**Task:** Copy the following records exactly, starting at the line that contains "Expand the vulnerabilities category" and stopping after the line that contains "click(x=467, y=291)".

[Stored rows start]

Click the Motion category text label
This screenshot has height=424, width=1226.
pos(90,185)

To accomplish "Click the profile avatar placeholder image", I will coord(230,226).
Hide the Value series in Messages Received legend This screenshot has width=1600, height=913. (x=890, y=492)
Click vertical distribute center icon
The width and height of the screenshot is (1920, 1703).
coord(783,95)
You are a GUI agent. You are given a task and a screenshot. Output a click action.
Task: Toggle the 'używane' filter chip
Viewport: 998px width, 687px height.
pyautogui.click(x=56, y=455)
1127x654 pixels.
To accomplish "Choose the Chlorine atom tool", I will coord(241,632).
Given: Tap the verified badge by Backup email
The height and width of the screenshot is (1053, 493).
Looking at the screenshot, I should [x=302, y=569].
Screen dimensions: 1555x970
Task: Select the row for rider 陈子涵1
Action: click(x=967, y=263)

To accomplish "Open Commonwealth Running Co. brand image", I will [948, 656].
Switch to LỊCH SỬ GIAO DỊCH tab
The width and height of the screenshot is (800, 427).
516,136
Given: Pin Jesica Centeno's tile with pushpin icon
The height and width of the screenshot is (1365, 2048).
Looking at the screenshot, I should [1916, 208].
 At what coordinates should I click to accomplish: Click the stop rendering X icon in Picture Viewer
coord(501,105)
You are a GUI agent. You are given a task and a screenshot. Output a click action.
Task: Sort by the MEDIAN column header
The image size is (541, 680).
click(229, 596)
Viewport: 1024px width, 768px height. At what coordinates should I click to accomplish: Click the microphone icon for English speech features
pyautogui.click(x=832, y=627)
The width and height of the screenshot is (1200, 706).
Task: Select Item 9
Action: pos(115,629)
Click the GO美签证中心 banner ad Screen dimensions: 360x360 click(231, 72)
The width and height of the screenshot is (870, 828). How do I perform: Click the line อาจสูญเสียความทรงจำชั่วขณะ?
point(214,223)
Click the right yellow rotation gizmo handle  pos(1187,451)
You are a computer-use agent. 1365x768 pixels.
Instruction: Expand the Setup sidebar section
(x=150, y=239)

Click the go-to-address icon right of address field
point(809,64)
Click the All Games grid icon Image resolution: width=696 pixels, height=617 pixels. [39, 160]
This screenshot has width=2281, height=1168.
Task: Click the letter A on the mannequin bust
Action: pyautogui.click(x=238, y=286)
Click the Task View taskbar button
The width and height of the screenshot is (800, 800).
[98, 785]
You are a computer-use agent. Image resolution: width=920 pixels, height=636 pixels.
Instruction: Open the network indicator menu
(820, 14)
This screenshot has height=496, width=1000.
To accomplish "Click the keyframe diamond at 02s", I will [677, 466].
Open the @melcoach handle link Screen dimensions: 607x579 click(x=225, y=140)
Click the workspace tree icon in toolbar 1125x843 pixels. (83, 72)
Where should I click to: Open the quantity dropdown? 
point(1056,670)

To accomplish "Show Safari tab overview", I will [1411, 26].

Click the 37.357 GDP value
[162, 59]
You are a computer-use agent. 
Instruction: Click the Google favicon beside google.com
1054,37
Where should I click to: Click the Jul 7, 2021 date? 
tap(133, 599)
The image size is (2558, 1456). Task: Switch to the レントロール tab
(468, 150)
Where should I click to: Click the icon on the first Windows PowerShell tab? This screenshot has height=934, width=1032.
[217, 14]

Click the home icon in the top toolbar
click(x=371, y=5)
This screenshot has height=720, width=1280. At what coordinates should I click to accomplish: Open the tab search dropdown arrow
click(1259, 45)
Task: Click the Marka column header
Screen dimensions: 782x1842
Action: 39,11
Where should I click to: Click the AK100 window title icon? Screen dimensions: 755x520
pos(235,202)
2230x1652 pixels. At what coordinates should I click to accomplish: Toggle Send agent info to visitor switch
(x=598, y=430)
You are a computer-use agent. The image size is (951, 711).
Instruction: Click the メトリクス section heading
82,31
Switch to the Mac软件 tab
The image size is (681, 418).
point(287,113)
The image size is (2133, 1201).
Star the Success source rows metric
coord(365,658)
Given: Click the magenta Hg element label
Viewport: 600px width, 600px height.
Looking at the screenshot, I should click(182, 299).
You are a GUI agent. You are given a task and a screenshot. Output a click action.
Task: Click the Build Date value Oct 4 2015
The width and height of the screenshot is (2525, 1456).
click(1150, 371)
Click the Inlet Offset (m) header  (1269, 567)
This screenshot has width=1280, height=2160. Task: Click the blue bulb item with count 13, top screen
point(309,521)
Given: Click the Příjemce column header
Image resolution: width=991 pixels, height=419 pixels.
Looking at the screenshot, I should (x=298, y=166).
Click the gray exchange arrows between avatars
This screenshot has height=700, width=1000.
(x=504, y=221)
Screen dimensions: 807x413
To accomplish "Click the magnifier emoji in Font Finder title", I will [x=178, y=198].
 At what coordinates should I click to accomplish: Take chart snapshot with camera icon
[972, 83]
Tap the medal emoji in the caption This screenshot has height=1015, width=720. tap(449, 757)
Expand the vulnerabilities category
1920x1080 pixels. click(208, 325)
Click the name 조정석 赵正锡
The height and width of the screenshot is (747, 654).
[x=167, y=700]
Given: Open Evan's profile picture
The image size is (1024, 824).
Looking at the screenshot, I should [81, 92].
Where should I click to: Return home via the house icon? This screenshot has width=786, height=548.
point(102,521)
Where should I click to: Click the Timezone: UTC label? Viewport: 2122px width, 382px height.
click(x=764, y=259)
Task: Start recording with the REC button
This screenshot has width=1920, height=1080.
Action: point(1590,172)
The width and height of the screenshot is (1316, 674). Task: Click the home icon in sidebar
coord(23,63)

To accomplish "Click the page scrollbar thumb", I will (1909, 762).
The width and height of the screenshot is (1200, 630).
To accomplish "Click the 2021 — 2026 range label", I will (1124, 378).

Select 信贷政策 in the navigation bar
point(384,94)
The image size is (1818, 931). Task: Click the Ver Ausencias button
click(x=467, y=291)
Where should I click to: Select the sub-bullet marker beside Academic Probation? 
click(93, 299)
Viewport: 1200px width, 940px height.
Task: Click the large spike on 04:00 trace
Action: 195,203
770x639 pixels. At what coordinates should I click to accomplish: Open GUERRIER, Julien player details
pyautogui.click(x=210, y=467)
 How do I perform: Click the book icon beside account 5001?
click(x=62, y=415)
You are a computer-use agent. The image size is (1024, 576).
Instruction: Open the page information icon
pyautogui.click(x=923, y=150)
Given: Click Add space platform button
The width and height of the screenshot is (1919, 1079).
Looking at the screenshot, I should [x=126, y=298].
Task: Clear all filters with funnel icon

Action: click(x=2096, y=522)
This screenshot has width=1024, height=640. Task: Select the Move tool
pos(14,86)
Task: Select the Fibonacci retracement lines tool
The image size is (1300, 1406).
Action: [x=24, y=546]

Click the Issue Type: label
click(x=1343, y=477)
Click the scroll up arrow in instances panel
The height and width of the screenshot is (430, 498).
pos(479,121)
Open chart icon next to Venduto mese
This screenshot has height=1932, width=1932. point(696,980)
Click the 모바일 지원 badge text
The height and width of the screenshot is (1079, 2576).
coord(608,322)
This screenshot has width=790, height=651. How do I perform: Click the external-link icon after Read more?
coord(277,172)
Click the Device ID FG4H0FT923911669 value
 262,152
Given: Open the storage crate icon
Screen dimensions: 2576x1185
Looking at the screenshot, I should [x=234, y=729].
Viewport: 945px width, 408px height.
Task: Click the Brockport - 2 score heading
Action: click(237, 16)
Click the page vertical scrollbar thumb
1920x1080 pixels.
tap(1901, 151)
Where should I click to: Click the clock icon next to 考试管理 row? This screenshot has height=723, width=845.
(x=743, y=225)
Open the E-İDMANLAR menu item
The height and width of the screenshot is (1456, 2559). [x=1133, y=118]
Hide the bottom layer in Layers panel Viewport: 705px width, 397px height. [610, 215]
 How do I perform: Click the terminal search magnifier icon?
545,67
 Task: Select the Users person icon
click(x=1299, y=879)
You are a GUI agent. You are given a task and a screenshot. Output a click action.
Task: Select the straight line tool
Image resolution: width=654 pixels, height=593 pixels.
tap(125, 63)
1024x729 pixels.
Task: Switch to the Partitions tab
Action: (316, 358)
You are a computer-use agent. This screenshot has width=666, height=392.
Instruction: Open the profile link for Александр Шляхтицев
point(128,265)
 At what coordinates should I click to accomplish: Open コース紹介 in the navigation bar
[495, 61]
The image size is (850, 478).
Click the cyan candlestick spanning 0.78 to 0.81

[Stored rows end]

**Problem solution:**
Expand the vulnerabilities category
1920x1080 pixels. click(208, 325)
Click the name 조정석 赵正锡
The height and width of the screenshot is (747, 654).
[x=167, y=700]
Given: Open Evan's profile picture
The image size is (1024, 824).
Looking at the screenshot, I should [81, 92].
Where should I click to: Return home via the house icon? This screenshot has width=786, height=548.
point(102,521)
Where should I click to: Click the Timezone: UTC label? Viewport: 2122px width, 382px height.
click(x=764, y=259)
Task: Start recording with the REC button
This screenshot has width=1920, height=1080.
Action: point(1590,172)
The width and height of the screenshot is (1316, 674). Task: Click the home icon in sidebar
coord(23,63)

To accomplish "Click the page scrollbar thumb", I will (1909, 762).
The width and height of the screenshot is (1200, 630).
To accomplish "Click the 2021 — 2026 range label", I will (1124, 378).

Select 信贷政策 in the navigation bar
point(384,94)
The image size is (1818, 931). Task: Click the Ver Ausencias button
click(x=467, y=291)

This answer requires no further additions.